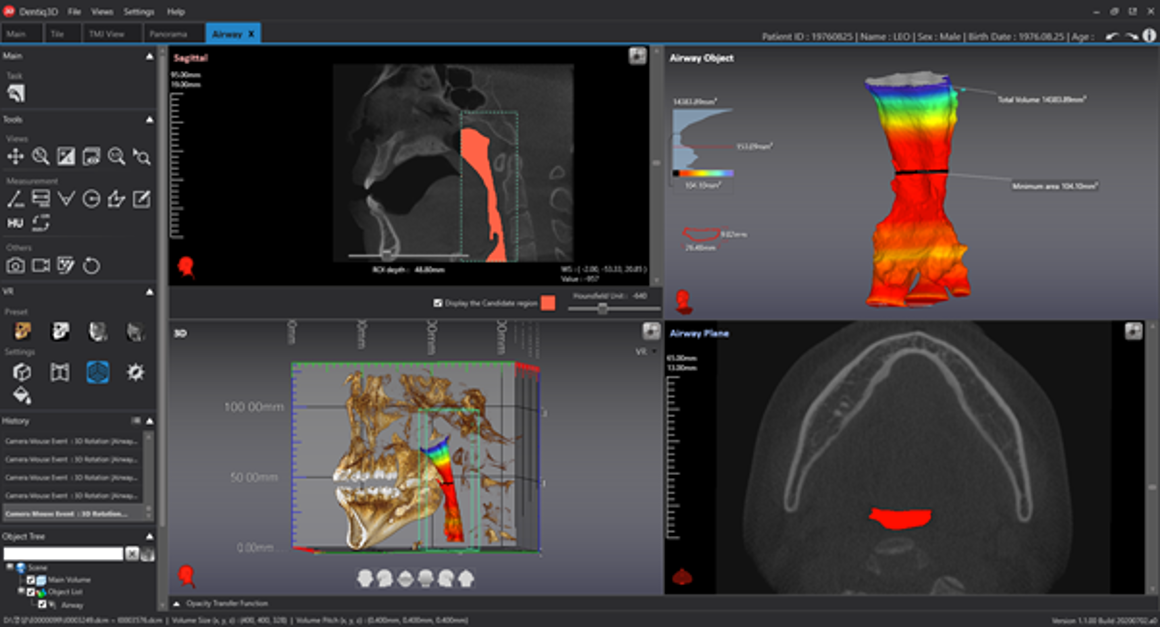Select the angle measurement tool

(x=66, y=199)
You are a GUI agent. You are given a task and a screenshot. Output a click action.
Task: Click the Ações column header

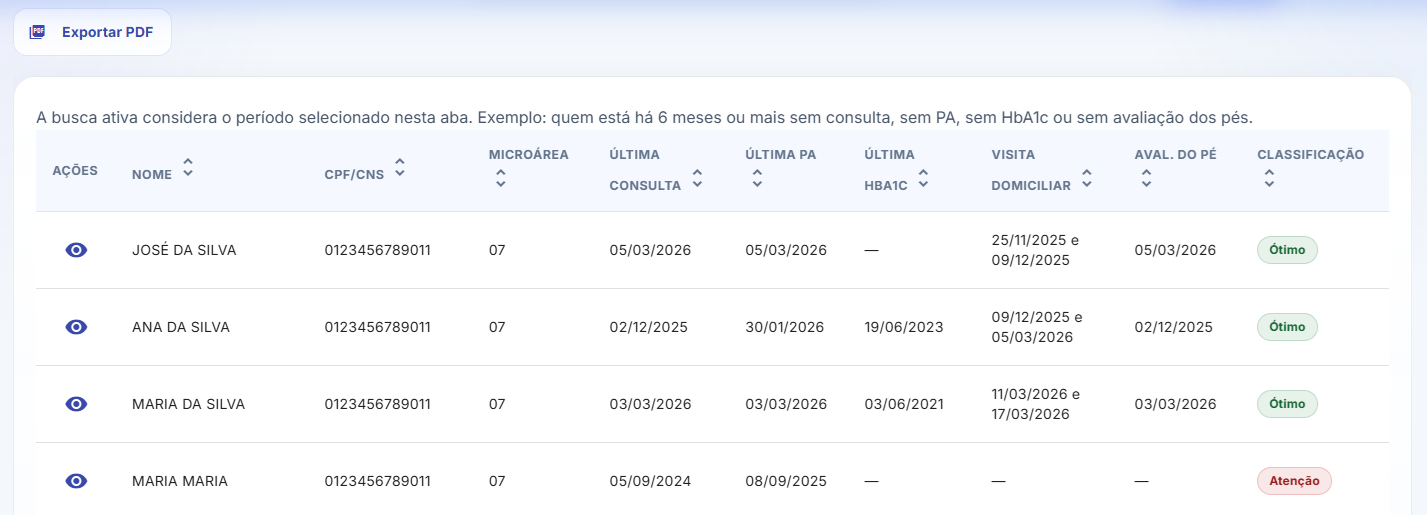tap(75, 170)
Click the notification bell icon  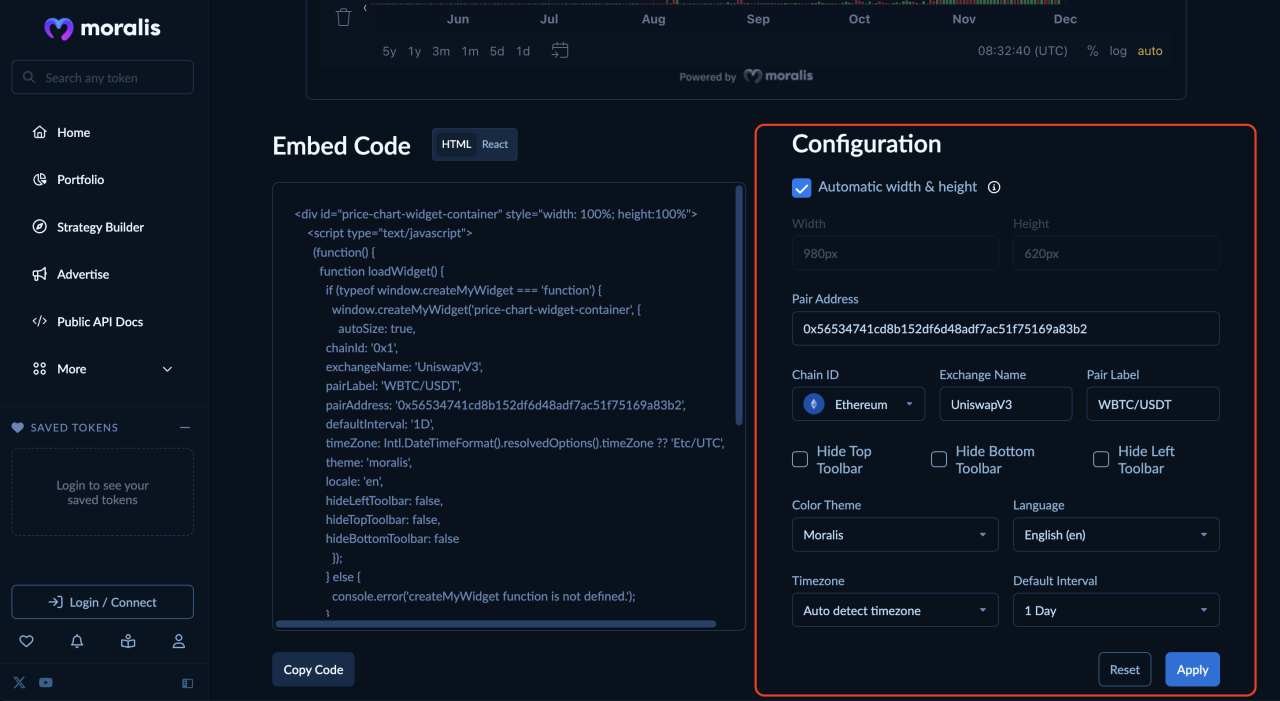[x=76, y=641]
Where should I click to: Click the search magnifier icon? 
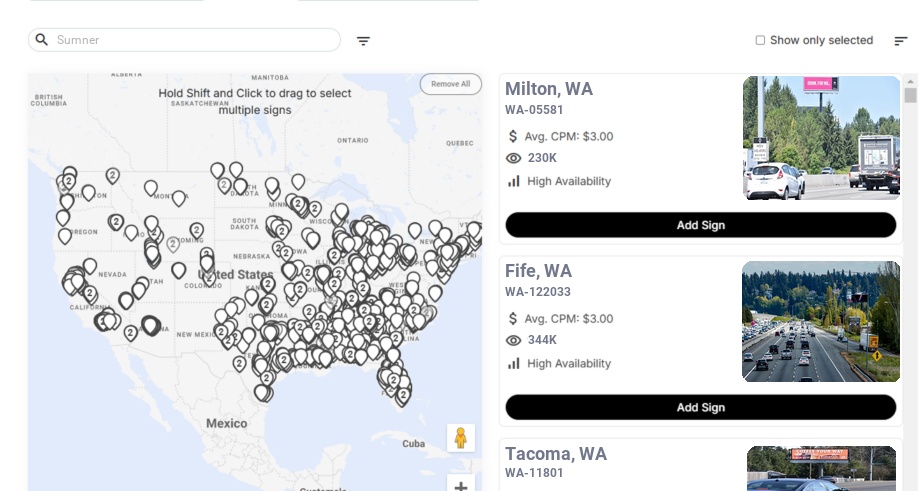click(x=41, y=40)
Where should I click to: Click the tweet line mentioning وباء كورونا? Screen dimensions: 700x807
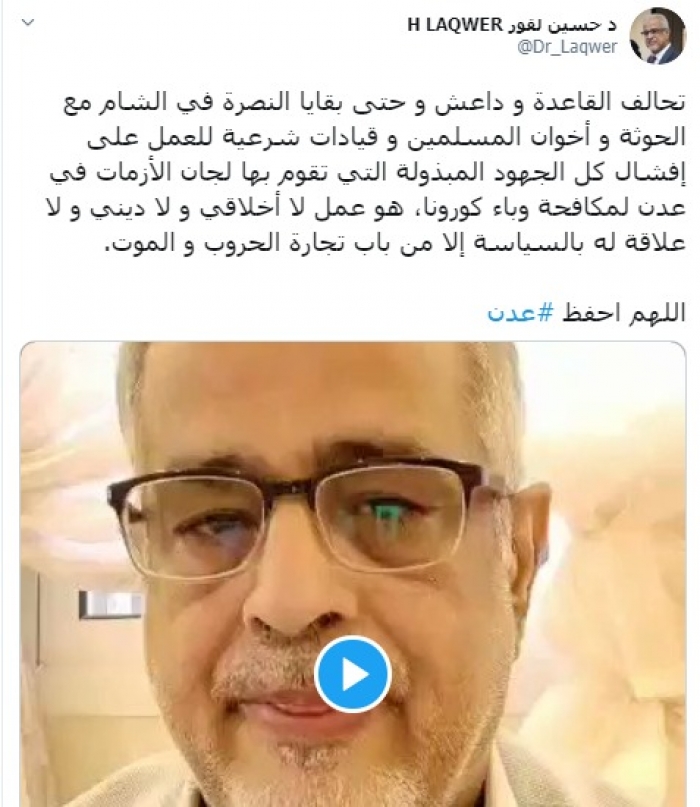tap(366, 208)
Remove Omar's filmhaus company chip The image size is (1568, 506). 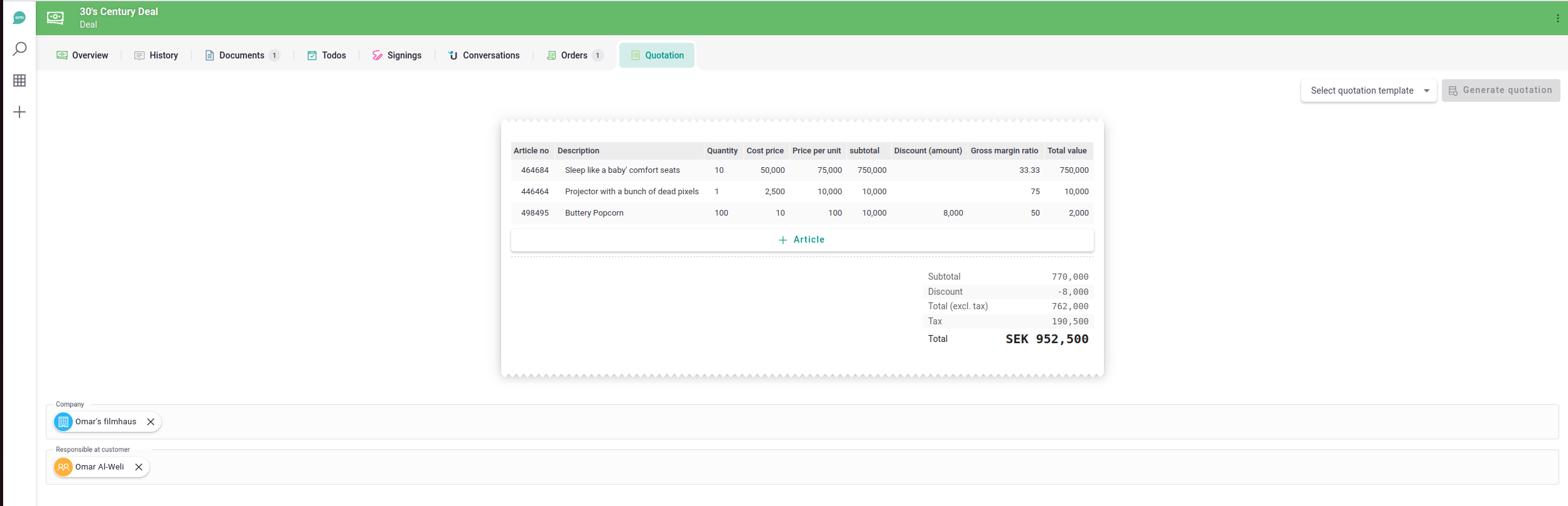click(151, 422)
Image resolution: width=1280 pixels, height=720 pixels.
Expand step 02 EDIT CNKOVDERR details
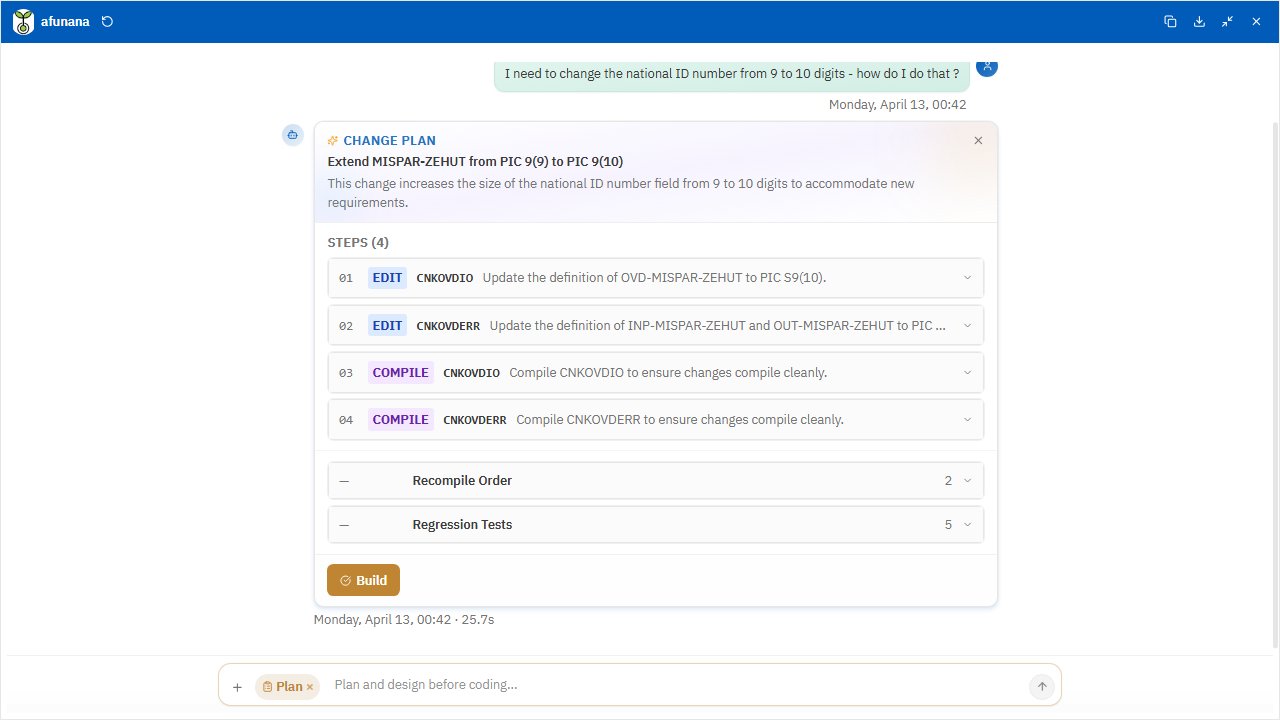pyautogui.click(x=967, y=325)
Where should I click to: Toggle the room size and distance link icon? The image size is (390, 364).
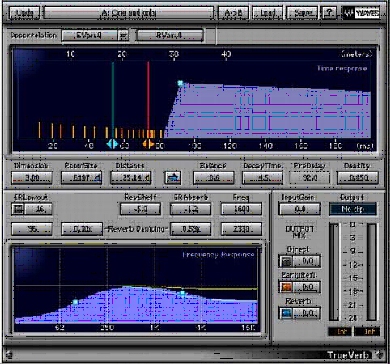click(172, 177)
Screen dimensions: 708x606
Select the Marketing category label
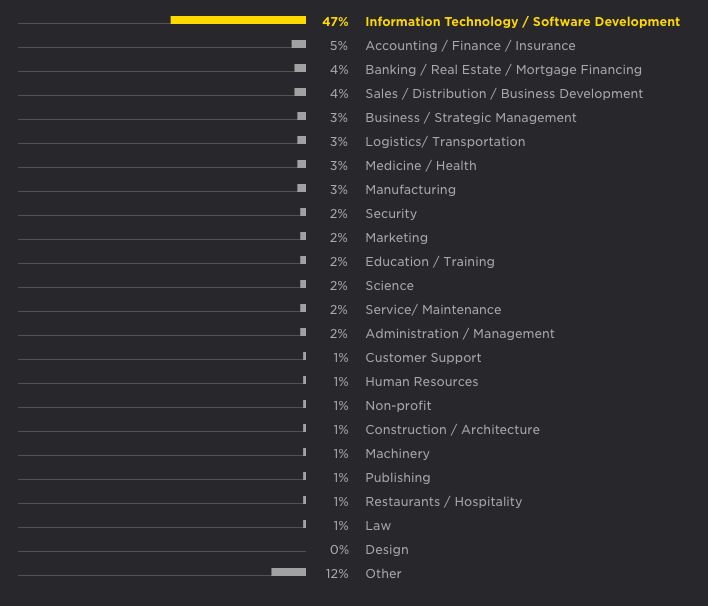pos(396,238)
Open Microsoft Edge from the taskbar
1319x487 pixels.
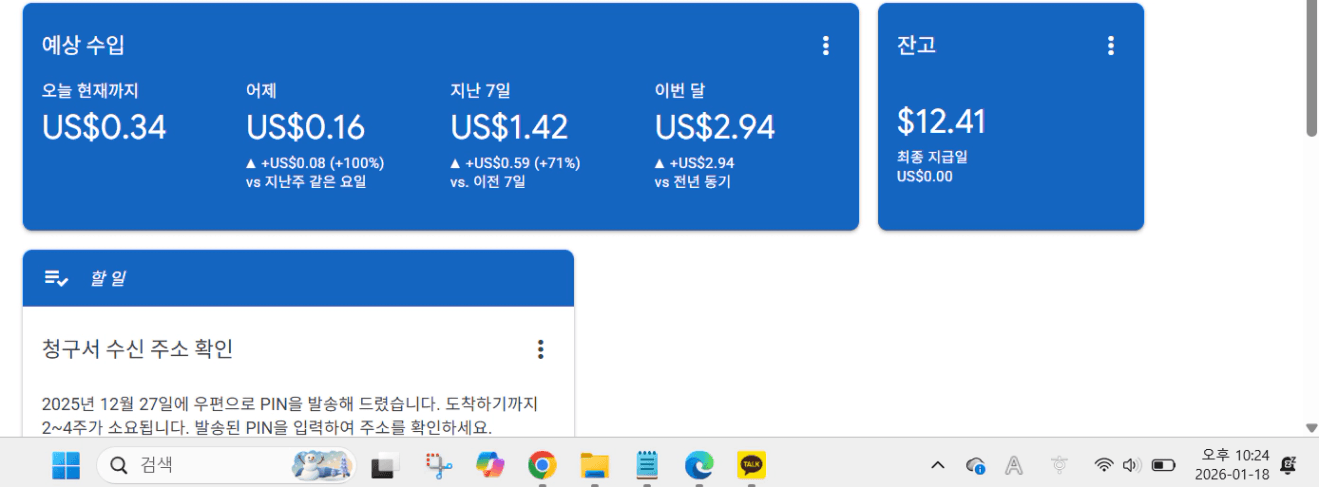pos(699,465)
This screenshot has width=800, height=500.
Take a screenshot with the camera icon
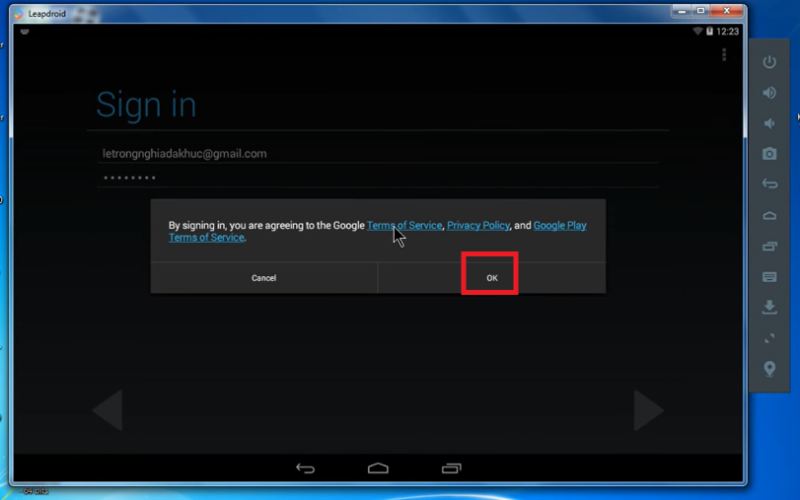click(769, 154)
··········
Could you return exactly the lines starting with the one that contains "This screenshot has width=800, height=500." and ending with the last line of the data above? Leave the pictures out.

Written reply:
This screenshot has width=800, height=500.
Take a screenshot with the camera icon
click(769, 154)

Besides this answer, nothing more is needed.